It’s a good time to promote peace, and I’m not just referring to current events in the US (though we should be talking about peace there too). No, I’m talking about inner peace. I don’t know about you, but sometimes it can feel like everyone and their mother is outdoing you at – well, you name it. I just read a really great article by a friend that expresses why it can be more hurtful than helpful to be surrounded by social media; it’s a convenient place for everyone you’re “friends” with to blast out their constant success (#blessed anyone?). After a while, that can get pretty tiring.
I used to congratulate myself on attempts to not compare myself to others. I was an apple, they were oranges. We had separate paths in life, different opportunities, were different people. Comparing would only be cruel and uneven. Of course I wasn’t as good a runner as so-and-so, they’d been running since middle school and loved it while I hate running. The list goes on and on.
Nonetheless, I’ve always been my biggest critic. When I didn’t get the grade I wanted, or fell short of getting the job I’d interviewed for, I was the first person to say you blew it, why didn’t you try harder?
As I’ve gotten older, my inner “coach” has only gotten more relentless. I would spend entire days stressed out because I hadn’t been able to get up in time in the morning, the regret hanging over me like a cloud. I had so many standards I wasn’t meeting up to, and that little inner voice was vicious. You’re lazy! Why can’t you go to bed on time? Why did you waste all of that time playing around on the Internet when you should have been doing work??

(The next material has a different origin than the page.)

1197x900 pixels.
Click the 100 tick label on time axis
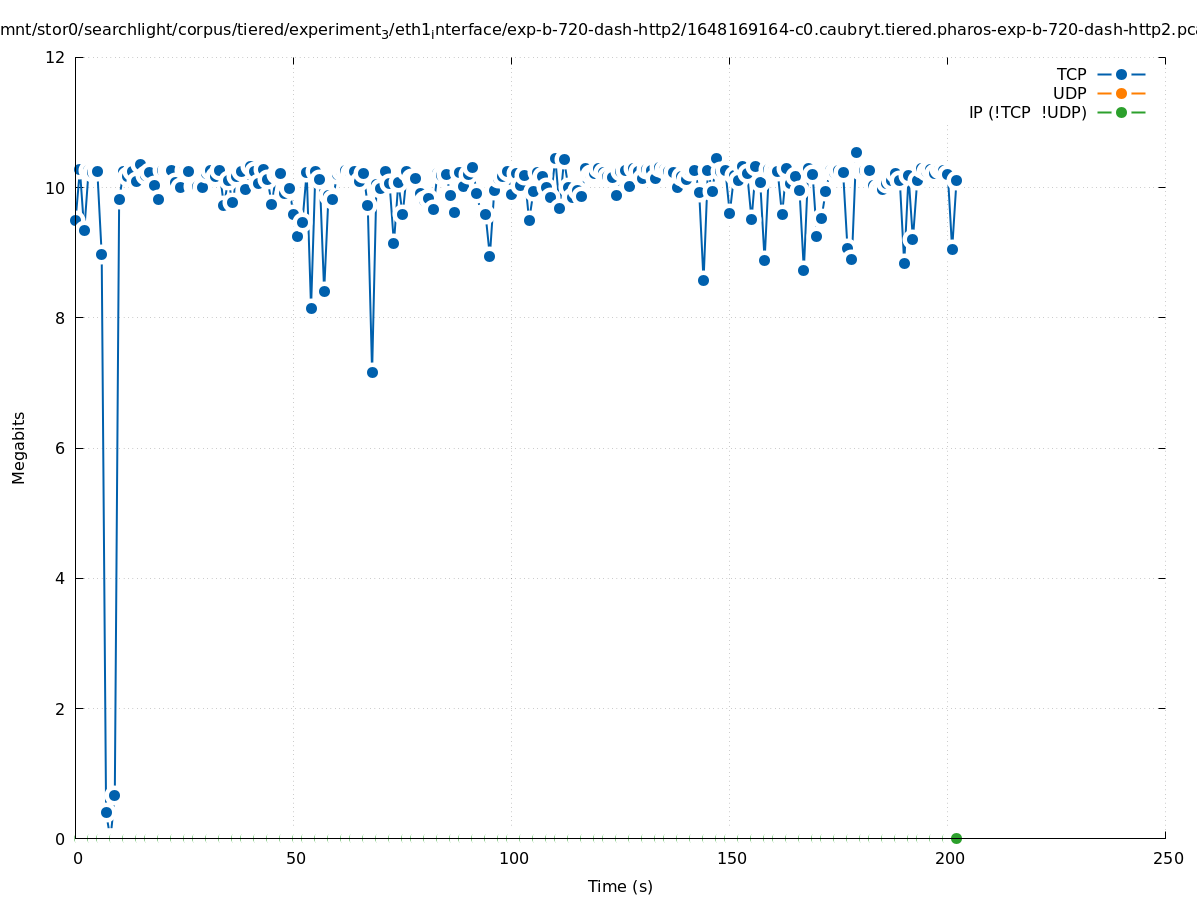(x=512, y=859)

This all came to a head recently at the end of November, when I wrapped up NaNoWriMo (you can read more about that here). As a recap, you’re supposed to end up with 50,000 words by midnight on November 30. I had done really well, I have to say, at keeping my word count afloat. In fact, up until the last week, I was on track to reaching 50,000. The last week, though, was the most challenging. I was working later hours to prep for the upcoming Thanksgiving break, I myself was prepping for my trip up north, and then Thanksgiving itself came in all of its turkey-sodden glory. While I was still writing, I couldn’t pound out that 1,668 minimum, and I quickly fell behind.
November 30th, I remember sitting at my kitchen table staring at my computer. My heart was racing, my stomach was turning, and all I could think about was how much I sucked, I could never finish anything! Honestly, I was feeling like I used to during the school year, when a looming deadline for a paper came up and I felt unprepared.
Instead of continuing to panic, though, I took a note from Disney’s Frozen and just…let it go. I let it all go. I shrugged my shoulders, returned to washing the dishes and packing my lunch, and turned my laptop off. I had done my very best for this project, and that’s what mattered. The world was not going to end because I was 12,000 words short. I was not a bad person for not finishing. Life would go on. I felt so much better!
Since then (yes, it’s only been four days, but you won’t believe how often I get stressed) I’ve tried to extend this attitude to every time I’ve felt overwhelmed. OK, so I didn’t go to the gym today. I’ll just go tomorrow. Needed the sleep anyways! The weight off my shoulders has been enormous. And that mean self-talk I indulged in? I’ve tried to put some advice from my mom to use: speak to yourself like you would speak to a friend. And I would never tell a friend they were a lazy sack of potatoes for not running that extra mile at 5AM.